» Action item
Copy out all of the data exactly as it appears.

────────────────────────────────────────

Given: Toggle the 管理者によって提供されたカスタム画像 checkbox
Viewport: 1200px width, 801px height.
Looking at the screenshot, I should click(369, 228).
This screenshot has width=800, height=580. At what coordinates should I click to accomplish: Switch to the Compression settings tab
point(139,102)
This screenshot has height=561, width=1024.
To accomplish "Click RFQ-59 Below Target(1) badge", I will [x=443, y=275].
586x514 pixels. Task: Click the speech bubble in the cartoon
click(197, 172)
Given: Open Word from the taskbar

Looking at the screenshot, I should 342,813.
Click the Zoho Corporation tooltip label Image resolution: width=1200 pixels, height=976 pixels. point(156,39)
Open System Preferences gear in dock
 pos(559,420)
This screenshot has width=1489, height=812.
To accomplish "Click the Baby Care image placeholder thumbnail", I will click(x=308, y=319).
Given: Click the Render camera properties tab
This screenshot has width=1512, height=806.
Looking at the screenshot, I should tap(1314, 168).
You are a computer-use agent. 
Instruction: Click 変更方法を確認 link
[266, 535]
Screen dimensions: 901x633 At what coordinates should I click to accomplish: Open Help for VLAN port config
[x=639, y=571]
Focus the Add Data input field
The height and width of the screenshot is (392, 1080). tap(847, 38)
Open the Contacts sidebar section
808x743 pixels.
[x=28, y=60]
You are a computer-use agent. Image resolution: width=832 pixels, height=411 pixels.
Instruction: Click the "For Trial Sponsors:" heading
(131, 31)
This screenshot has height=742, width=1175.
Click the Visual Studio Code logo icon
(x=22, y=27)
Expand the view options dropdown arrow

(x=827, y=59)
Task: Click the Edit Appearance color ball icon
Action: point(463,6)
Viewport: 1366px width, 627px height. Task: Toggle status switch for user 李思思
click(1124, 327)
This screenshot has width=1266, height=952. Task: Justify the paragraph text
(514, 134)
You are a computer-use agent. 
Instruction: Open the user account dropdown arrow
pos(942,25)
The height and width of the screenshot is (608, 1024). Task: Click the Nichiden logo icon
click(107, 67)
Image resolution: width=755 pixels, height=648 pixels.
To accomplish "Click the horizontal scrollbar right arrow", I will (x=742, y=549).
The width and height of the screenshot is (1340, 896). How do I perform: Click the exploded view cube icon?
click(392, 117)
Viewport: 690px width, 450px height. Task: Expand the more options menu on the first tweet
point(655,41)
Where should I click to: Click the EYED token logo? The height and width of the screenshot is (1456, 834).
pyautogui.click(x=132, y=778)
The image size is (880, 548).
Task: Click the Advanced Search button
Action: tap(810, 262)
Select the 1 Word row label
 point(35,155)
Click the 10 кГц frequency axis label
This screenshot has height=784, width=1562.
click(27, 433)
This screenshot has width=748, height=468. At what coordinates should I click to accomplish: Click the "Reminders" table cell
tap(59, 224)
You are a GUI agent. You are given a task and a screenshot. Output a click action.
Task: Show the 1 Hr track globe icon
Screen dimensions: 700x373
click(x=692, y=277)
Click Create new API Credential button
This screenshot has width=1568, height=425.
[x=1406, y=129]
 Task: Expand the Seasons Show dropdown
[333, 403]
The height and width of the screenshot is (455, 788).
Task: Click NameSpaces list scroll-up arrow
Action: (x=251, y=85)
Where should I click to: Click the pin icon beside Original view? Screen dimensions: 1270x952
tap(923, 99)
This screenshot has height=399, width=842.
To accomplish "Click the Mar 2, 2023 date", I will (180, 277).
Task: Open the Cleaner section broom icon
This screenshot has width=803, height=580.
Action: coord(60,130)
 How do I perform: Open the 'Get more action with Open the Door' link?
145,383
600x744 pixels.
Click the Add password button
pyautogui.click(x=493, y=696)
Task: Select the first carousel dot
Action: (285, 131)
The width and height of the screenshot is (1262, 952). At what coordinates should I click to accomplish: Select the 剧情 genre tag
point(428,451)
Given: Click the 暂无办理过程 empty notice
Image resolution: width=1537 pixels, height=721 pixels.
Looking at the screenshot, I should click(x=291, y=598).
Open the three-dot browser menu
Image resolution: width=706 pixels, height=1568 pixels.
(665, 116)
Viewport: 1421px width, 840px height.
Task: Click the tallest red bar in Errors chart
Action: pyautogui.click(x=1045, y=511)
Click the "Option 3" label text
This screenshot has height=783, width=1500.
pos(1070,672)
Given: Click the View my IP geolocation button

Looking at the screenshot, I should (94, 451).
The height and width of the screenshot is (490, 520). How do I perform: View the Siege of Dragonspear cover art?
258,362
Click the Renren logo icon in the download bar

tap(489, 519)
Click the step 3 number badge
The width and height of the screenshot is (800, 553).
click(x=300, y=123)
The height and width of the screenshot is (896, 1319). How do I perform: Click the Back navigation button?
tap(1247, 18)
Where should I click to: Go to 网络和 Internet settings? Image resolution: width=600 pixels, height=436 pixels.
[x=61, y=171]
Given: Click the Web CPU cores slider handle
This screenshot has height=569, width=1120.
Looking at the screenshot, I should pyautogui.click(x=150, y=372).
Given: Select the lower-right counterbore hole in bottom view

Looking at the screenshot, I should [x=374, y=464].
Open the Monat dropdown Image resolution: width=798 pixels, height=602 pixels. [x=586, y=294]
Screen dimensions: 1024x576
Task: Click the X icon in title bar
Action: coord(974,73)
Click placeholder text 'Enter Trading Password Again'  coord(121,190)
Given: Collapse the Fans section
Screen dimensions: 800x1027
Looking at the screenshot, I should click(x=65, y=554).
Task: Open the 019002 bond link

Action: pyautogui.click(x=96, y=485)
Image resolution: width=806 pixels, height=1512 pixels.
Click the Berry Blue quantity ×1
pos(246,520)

────────────────────────────────────────

» Written answer
Given: Toggle the 管理者によって提供されたカスタム画像 checkbox
Viewport: 1200px width, 801px height.
Looking at the screenshot, I should click(369, 228).
This screenshot has width=800, height=580. At what coordinates should I click to accomplish: Switch to the Compression settings tab
point(139,102)
This screenshot has height=561, width=1024.
To accomplish "Click RFQ-59 Below Target(1) badge", I will [x=443, y=275].
586x514 pixels. Task: Click the speech bubble in the cartoon
click(197, 172)
Given: Open Word from the taskbar

Looking at the screenshot, I should 342,813.
Click the Zoho Corporation tooltip label Image resolution: width=1200 pixels, height=976 pixels. point(156,39)
Open System Preferences gear in dock
 pos(559,420)
This screenshot has width=1489, height=812.
To accomplish "Click the Baby Care image placeholder thumbnail", I will click(x=308, y=319).
Given: Click the Render camera properties tab
This screenshot has width=1512, height=806.
Looking at the screenshot, I should tap(1314, 168).
You are a computer-use agent. 
Instruction: Click 変更方法を確認 link
[266, 535]
Screen dimensions: 901x633 At what coordinates should I click to accomplish: Open Help for VLAN port config
[x=639, y=571]
Focus the Add Data input field
The height and width of the screenshot is (392, 1080). tap(847, 38)
Open the Contacts sidebar section
808x743 pixels.
[x=28, y=60]
You are a computer-use agent. Image resolution: width=832 pixels, height=411 pixels.
Instruction: Click the "For Trial Sponsors:" heading
(131, 31)
This screenshot has height=742, width=1175.
Click the Visual Studio Code logo icon
(x=22, y=27)
Expand the view options dropdown arrow

(x=827, y=59)
Task: Click the Edit Appearance color ball icon
Action: point(463,6)
Viewport: 1366px width, 627px height. Task: Toggle status switch for user 李思思
click(1124, 327)
This screenshot has width=1266, height=952. Task: Justify the paragraph text
(514, 134)
You are a computer-use agent. 
Instruction: Open the user account dropdown arrow
pos(942,25)
The height and width of the screenshot is (608, 1024). Task: Click the Nichiden logo icon
click(107, 67)
Image resolution: width=755 pixels, height=648 pixels.
To accomplish "Click the horizontal scrollbar right arrow", I will (x=742, y=549).
The width and height of the screenshot is (1340, 896). How do I perform: Click the exploded view cube icon?
click(392, 117)
Viewport: 690px width, 450px height. Task: Expand the more options menu on the first tweet
point(655,41)
Where should I click to: Click the EYED token logo? The height and width of the screenshot is (1456, 834).
pyautogui.click(x=132, y=778)
The image size is (880, 548).
Task: Click the Advanced Search button
Action: tap(810, 262)
Select the 1 Word row label
 point(35,155)
Click the 10 кГц frequency axis label
This screenshot has height=784, width=1562.
click(27, 433)
This screenshot has width=748, height=468. At what coordinates should I click to accomplish: Click the "Reminders" table cell
tap(59, 224)
You are a GUI agent. You are given a task and a screenshot. Output a click action.
Task: Show the 1 Hr track globe icon
Screen dimensions: 700x373
click(x=692, y=277)
Click Create new API Credential button
This screenshot has width=1568, height=425.
[x=1406, y=129]
 Task: Expand the Seasons Show dropdown
[333, 403]
The height and width of the screenshot is (455, 788).
Task: Click NameSpaces list scroll-up arrow
Action: (x=251, y=85)
Where should I click to: Click the pin icon beside Original view? Screen dimensions: 1270x952
tap(923, 99)
This screenshot has height=399, width=842.
To accomplish "Click the Mar 2, 2023 date", I will (180, 277).
Task: Open the Cleaner section broom icon
This screenshot has width=803, height=580.
Action: coord(60,130)
 How do I perform: Open the 'Get more action with Open the Door' link?
145,383
600x744 pixels.
Click the Add password button
pyautogui.click(x=493, y=696)
Task: Select the first carousel dot
Action: (285, 131)
The width and height of the screenshot is (1262, 952). At what coordinates should I click to accomplish: Select the 剧情 genre tag
point(428,451)
Given: Click the 暂无办理过程 empty notice
Image resolution: width=1537 pixels, height=721 pixels.
Looking at the screenshot, I should click(x=291, y=598).
Open the three-dot browser menu
Image resolution: width=706 pixels, height=1568 pixels.
(665, 116)
Viewport: 1421px width, 840px height.
Task: Click the tallest red bar in Errors chart
Action: pyautogui.click(x=1045, y=511)
Click the "Option 3" label text
This screenshot has height=783, width=1500.
pos(1070,672)
Given: Click the View my IP geolocation button

Looking at the screenshot, I should (94, 451).
The height and width of the screenshot is (490, 520). How do I perform: View the Siege of Dragonspear cover art?
258,362
Click the Renren logo icon in the download bar

tap(489, 519)
Click the step 3 number badge
The width and height of the screenshot is (800, 553).
click(x=300, y=123)
The height and width of the screenshot is (896, 1319). How do I perform: Click the Back navigation button?
tap(1247, 18)
Where should I click to: Go to 网络和 Internet settings? Image resolution: width=600 pixels, height=436 pixels.
[x=61, y=171]
Given: Click the Web CPU cores slider handle
This screenshot has height=569, width=1120.
Looking at the screenshot, I should pyautogui.click(x=150, y=372).
Given: Select the lower-right counterbore hole in bottom view

Looking at the screenshot, I should [x=374, y=464].
Open the Monat dropdown Image resolution: width=798 pixels, height=602 pixels. [x=586, y=294]
Screen dimensions: 1024x576
Task: Click the X icon in title bar
Action: coord(974,73)
Click placeholder text 'Enter Trading Password Again'  coord(121,190)
Given: Collapse the Fans section
Screen dimensions: 800x1027
Looking at the screenshot, I should click(x=65, y=554).
Task: Open the 019002 bond link

Action: pyautogui.click(x=96, y=485)
Image resolution: width=806 pixels, height=1512 pixels.
Click the Berry Blue quantity ×1
pos(246,520)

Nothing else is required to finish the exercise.